Trecho do texto:
>>>>

Campo do Azulão: povos tradicionais e CPT denunciam Eneva por ameaças de morte

Vista aérea do Campo do Azulão, onde a empresa Eneva é responsável pelo empreendimento. (Reprodução/Eneva)
Márcia Guimarães – Revista Cenarium Amazônia

MANAUS (AM) – Lideranças de povos tradicionais e Comissão Pastoral da Terra (CPT) – Prelazia de Itacoatiara denunciaram a órgãos federais que pessoas ligadas à empresa Eneva S/A, responsável pela Usina Termelétrica Azulão, na Bacia do Amazonas, têm rondado comunidades próximas ao empreendimento, com armas em punho e verbalizando ameaças de morte a lideranças indígenas e de comunidades tradicionais.

<<<<

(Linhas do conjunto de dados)
>>>>

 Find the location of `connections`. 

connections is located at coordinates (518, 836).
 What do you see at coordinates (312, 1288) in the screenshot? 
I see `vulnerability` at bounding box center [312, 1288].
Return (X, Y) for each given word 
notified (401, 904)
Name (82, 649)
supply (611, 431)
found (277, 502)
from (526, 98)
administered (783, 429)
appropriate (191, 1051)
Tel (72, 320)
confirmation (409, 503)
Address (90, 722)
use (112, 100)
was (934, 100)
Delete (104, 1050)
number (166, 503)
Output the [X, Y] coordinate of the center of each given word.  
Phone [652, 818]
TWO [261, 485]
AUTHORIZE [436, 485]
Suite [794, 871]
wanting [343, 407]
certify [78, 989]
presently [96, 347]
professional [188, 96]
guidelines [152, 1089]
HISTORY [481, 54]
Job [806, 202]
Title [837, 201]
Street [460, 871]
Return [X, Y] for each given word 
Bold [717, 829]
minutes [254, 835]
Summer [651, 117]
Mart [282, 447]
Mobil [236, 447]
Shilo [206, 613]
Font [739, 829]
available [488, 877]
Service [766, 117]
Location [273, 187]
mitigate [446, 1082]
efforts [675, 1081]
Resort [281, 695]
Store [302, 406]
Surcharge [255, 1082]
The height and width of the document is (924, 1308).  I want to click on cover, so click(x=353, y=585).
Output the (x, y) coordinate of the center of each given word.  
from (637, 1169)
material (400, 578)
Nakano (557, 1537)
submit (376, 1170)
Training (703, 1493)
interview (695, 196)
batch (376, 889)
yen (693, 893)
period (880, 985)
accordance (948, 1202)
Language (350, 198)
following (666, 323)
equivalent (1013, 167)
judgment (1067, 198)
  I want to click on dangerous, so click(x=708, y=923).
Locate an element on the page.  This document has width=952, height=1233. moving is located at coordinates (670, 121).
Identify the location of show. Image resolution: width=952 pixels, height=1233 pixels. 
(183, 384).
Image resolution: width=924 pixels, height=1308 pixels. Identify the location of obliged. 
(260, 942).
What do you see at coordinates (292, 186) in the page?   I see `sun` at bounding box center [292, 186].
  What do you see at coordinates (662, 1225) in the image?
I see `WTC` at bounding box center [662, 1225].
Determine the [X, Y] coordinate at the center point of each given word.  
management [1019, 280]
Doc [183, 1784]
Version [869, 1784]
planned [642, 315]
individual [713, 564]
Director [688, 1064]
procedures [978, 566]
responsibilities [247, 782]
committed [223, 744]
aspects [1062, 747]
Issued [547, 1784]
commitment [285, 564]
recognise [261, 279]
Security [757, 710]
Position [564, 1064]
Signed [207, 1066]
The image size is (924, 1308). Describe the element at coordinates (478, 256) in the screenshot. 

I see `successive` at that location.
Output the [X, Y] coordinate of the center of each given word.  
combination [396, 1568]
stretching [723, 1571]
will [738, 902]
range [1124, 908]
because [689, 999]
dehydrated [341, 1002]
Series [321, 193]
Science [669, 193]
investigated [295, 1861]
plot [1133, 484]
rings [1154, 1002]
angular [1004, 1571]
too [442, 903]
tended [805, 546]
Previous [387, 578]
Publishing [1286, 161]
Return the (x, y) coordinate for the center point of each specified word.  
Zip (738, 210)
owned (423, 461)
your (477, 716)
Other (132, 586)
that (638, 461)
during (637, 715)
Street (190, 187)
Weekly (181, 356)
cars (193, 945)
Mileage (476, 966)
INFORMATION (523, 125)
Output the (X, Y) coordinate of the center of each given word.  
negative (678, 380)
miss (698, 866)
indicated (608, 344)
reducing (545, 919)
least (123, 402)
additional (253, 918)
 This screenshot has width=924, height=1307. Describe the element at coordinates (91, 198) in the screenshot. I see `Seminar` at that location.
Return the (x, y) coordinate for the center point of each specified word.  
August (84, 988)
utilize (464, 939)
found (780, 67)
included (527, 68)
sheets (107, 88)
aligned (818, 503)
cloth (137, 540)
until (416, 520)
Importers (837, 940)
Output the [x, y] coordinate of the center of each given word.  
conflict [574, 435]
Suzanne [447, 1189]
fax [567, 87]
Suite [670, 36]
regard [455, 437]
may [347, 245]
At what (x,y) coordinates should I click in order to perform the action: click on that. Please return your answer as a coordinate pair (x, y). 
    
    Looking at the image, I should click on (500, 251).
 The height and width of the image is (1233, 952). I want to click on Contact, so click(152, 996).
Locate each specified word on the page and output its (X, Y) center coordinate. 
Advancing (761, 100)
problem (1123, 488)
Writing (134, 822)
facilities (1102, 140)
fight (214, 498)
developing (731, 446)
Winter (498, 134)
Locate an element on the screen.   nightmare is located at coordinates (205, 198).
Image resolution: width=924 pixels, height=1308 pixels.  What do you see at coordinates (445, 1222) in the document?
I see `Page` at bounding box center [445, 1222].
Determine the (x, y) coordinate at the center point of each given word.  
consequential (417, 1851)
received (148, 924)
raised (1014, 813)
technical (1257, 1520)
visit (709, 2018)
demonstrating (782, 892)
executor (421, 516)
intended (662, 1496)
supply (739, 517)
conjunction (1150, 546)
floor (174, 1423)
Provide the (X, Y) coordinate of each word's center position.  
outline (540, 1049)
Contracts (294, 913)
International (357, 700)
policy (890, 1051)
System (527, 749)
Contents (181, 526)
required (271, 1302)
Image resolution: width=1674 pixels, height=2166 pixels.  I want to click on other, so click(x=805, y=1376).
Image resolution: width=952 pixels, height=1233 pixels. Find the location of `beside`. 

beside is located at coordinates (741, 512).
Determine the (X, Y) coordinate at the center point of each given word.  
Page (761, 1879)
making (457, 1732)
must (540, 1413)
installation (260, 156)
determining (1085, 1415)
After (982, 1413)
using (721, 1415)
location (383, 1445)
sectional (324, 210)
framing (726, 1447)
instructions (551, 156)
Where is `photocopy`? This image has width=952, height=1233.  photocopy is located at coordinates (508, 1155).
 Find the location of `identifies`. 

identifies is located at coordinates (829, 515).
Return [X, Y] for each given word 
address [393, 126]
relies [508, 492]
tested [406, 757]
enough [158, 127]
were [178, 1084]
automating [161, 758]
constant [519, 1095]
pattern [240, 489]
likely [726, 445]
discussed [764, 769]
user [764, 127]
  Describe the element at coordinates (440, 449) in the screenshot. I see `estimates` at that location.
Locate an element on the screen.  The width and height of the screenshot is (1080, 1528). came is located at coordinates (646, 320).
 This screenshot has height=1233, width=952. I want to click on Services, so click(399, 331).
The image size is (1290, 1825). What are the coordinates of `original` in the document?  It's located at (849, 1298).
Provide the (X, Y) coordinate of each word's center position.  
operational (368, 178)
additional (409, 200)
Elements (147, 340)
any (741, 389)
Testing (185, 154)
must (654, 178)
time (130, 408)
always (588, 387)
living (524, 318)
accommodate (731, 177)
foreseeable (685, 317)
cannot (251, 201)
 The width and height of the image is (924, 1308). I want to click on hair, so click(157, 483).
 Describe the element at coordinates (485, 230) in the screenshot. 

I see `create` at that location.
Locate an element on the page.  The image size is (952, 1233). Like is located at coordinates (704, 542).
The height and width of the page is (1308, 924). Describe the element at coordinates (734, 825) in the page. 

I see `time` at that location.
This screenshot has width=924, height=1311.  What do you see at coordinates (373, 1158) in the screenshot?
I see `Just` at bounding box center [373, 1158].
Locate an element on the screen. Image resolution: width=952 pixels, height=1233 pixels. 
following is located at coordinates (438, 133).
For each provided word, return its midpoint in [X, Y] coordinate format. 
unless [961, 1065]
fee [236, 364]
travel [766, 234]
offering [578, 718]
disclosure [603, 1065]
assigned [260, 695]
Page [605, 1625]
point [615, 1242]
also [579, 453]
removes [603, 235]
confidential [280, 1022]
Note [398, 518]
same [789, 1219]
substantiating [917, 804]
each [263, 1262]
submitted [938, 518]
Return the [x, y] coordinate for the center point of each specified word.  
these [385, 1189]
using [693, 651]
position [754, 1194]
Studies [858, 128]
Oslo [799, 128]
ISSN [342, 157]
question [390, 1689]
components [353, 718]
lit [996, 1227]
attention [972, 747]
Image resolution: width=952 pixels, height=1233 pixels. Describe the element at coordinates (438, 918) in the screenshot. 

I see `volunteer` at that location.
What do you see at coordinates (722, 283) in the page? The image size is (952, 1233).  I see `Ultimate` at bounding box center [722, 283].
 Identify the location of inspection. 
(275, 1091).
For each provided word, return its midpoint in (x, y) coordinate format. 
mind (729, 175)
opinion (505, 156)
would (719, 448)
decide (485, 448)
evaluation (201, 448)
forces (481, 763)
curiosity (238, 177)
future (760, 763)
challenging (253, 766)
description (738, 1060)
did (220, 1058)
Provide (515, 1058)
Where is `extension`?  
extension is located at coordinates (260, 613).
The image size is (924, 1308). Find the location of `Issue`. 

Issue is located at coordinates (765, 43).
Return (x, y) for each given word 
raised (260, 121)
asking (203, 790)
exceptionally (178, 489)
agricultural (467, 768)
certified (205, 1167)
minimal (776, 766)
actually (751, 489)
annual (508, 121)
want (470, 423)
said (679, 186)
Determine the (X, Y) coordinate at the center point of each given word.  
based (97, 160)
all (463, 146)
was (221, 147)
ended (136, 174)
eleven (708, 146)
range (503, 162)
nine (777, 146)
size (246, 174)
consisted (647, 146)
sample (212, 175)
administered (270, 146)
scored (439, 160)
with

<<<<

Reproduza fielmente a parte do trecho que vai de "MANAUS (AM) –" até "de comunidades tradicionais.", inclusive. Baseie-se somente no trecho.

Resposta:
MANAUS (AM) – Lideranças de povos tradicionais e Comissão Pastoral da Terra (CPT) – Prelazia de Itacoatiara denunciaram a órgãos federais que pessoas ligadas à empresa Eneva S/A, responsável pela Usina Termelétrica Azulão, na Bacia do Amazonas, têm rondado comunidades próximas ao empreendimento, com armas em punho e verbalizando ameaças de morte a lideranças indígenas e de comunidades tradicionais.